Problema a resolver: Dê seguimento ao texto sobre a ciência, o Poeta e o Oceano da Memória, começando logo após a última frase apresentada.

Mas aquelas partes da sciência, que são as fontes que a alimentam, os núcleos de invenção, são ainda o mergulho duma alma nas mais altas marés do grande Oceano da Memória.

O sábio criador é ainda e sempre o Poeta.

Newton e Dante são igualmente infinitos.

O seu pensamento tem sempre oculto, quere dizer que nenhuma leitura os exgota, porque, pela parte em que mergulham no infinito Oceano da Memória, são incomensuráveis com qualquer modo de contar, isto é, inexgotáveis, eternos e infinitos. Há, com efeito, uma distinção, e a unica que interessa, entre tôdas as obras.

Aquelas cuja riqueza é exgotável por um numero finito de leituras (e quantas nem uma só leitura compensam!) e aquelas cuja riqueza é criacionista e excedente, pois aumenta com as próprias tentativas de exaustão.

Dados fornecidos:

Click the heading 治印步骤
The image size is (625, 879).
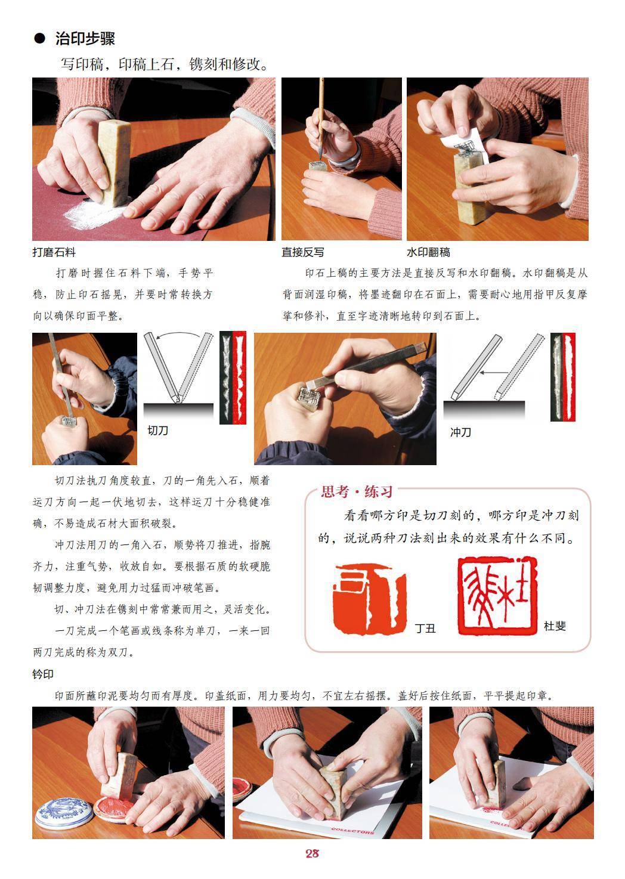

Resposta ao exercício:
Imaginai um Arquimedes procurando exaurir um volume terminado por linhas curvas e à medida que ia descontando paralelipípedos o fosse encontrando novo e acrescido. Assim são os livros dos verdadeiros Poetas: sua própria alma, infinita dádiva do seu perfeito Amor.

Os outros... os outros podem ainda ser humildes soldados da Grande Guerra contra a Morte, sustentando com firmeza os troféus das vitórias já alcançadas.

¡Mas ai do livro que depois de lido uma vez não foi mais desejado ainda que antes da primeira leitura! Êle leva dentro de si mais esquecimento e morte que vitória e consciência.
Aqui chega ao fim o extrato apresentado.